Sex and Marriage Go Together -- Part 1
In the first creation story, after
God created humankind, both male and female, God told them to be “fruitful and
multiply” (Genesis 1:28). This command
implies sex. In the second creation
story we are told that “a man leaves his father and his mother and clings to
his wife, and they become one flesh.” It
is possible, though not necessary, that this statement implies a sexual
relationship. It could also suggest the
merging of families.
From a strictly biological
perspective, sex is a normal part of human experience. It is the means by which humans
procreate. But sex isn’t just about
procreation. Sex can also be about
pleasure. That too might have an
evolutionary element to it. If it were
not a pleasurable experience, then it’s likely that humans would forgo it. That would lead to the demise of the human
race.
From a strictly biological
perspective, one needn’t be married to have sex or to procreate. Many have sex outside of marriage, even if
there are taboos against it. It’s not
just in recent years that people of engaged in sex outside marriage. It’s only that some of the rules of
loosened. In many ways, the rules
generally only applied to women. Rarely
will you see a man charged with adultery.
But as we’ve seen in the ancient world, women were seen as
property. A woman who had sex outside of
a prescribed relationship was considered spoiled property. We don’t think of women as property anymore –
or at least I hope we don’t, despite quaint customs like a father giving away
the bride to her new husband.
Although we may have moved beyond
the idea that women are property, there are valid reasons for setting certain
boundaries for sexual behavior. In the
ancient world the relationship between husband and wife was generally
unequal. The same was true, ironically,
in the way same-relationships were practiced in Greek and Roman culture.
The question of sexuality and
spirituality has long been a matter of debate.
There have been in some religions fertility cults, in which sex was used
as a talisman to encourage the gods to bless the land with fertility – not just
children, but the flocks and the crops as well.
Many of the prohibitions in the Hebrew Bible, which were later brought
into the New Testament, are responses to these fertility cults. At the same time, there have been faith
groups that have believed that sexuality and spirituality were
incompatible. Sex was considered too
carnal and earthy. Therefore a spiritual
person would want to avoid such corruption.

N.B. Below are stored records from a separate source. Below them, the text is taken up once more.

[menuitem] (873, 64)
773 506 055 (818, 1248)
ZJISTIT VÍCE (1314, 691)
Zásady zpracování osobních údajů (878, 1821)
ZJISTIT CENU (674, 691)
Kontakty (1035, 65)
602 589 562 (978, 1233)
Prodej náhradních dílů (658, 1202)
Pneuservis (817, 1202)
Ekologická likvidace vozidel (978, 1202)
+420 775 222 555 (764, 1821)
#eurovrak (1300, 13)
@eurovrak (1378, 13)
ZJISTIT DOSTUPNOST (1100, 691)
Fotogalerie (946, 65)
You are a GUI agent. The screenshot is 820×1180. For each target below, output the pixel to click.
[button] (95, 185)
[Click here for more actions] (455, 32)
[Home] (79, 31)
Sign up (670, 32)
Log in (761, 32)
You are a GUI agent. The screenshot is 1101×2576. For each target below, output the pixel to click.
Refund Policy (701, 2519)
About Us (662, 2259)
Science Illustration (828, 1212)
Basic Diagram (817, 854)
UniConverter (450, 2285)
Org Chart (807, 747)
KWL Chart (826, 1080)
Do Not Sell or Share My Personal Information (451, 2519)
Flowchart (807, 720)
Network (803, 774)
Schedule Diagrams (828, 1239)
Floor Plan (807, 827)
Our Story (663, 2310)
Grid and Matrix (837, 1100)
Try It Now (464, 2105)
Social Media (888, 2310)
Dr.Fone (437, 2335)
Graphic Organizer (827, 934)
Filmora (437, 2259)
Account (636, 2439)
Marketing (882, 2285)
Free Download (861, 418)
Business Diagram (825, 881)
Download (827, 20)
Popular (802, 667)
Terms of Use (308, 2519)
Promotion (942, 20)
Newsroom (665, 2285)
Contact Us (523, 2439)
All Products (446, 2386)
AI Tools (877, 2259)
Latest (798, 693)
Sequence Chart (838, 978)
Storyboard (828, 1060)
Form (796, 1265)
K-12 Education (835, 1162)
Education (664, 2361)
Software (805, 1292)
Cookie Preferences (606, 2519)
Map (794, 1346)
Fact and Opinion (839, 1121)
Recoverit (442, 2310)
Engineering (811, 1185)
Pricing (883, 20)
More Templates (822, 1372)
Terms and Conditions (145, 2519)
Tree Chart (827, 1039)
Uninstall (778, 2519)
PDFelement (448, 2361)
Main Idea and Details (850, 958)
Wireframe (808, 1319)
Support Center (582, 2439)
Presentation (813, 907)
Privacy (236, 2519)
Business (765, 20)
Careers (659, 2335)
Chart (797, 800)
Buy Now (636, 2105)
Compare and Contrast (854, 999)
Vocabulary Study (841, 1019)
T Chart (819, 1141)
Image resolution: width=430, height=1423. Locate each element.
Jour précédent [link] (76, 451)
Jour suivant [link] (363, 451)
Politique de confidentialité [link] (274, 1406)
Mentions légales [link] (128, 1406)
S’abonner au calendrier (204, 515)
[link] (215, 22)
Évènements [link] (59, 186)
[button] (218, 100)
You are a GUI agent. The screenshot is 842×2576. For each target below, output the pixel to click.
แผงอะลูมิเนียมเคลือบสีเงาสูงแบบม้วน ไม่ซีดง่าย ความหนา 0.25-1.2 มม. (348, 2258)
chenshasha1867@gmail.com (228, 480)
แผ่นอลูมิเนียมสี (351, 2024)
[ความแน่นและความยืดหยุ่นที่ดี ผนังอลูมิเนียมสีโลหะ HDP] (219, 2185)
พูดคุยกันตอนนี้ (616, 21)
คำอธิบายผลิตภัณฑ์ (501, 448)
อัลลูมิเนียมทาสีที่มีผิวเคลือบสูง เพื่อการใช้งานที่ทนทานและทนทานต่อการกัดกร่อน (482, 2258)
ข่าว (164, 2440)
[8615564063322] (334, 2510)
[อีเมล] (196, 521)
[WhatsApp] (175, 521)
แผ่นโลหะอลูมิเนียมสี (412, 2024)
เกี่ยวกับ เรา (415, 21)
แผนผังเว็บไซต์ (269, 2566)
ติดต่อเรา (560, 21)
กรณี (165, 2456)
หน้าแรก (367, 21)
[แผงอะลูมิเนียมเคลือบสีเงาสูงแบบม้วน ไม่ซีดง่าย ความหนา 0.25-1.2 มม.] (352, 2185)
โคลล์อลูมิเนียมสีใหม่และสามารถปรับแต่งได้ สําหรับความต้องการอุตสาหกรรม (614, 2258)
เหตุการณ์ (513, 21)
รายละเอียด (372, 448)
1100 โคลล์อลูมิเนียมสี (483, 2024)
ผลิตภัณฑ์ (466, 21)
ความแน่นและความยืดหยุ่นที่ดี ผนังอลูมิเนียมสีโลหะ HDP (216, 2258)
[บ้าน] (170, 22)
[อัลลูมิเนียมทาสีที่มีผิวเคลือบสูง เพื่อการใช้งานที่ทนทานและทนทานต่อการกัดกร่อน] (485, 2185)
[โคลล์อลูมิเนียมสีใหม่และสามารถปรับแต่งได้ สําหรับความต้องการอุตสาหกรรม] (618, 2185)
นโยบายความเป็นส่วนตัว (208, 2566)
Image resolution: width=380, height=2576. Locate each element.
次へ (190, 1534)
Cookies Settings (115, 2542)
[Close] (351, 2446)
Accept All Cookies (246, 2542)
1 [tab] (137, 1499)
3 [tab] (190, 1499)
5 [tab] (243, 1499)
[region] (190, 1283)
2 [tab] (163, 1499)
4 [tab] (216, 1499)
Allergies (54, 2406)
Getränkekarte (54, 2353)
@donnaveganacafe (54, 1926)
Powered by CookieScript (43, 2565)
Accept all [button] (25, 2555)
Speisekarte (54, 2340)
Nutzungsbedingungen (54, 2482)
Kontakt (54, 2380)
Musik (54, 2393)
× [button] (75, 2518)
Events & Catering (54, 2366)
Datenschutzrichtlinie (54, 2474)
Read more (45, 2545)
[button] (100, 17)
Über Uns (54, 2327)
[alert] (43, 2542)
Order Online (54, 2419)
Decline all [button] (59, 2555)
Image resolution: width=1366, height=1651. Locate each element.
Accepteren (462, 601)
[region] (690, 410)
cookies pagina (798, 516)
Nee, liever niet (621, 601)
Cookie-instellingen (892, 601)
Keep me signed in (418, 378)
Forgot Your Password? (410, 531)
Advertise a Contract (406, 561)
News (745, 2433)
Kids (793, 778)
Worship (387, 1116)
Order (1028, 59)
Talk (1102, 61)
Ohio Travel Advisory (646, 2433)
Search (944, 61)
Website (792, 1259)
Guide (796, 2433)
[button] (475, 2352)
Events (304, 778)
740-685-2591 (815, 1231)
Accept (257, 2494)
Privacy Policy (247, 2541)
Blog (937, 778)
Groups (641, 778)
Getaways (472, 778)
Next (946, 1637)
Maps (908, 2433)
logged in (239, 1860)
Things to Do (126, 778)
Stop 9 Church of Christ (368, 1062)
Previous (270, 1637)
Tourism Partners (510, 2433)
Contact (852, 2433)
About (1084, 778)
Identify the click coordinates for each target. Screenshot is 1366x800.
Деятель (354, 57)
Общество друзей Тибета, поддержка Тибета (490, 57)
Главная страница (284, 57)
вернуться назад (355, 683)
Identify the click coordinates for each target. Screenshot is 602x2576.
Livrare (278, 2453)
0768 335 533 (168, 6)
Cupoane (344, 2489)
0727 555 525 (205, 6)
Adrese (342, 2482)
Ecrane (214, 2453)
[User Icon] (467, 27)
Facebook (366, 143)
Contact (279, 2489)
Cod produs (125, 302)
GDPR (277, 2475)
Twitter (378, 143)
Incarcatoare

Such views, often Gnostic in their roots, have led to the development of
monastic celibacy. It appears that such
a view had permeated a rather conflicted Corinthian Church. Certain members of the community had gotten
it in their head that true spirituality required sexual abstinence (1Corinthians 7:5). This was true, they
believed, whether one was married or not.
However, some of the members had begun to act unbecomingly – had
problems with sex. Some of the church
members were acting in ways that were unbecoming to the community, by seeking
sexual satisfaction outside of the marriage relationship (perhaps by visiting
local prostitutes).
Our understandings of sexuality,
even if we embrace sex as part of marriage, have often been colored by this
view of sex as being carnal (and even dirty).
Men are supposed to like it, women don’t. A vision of sexuality that has influenced
many though the years is exemplified in a prayer of St. Augustine.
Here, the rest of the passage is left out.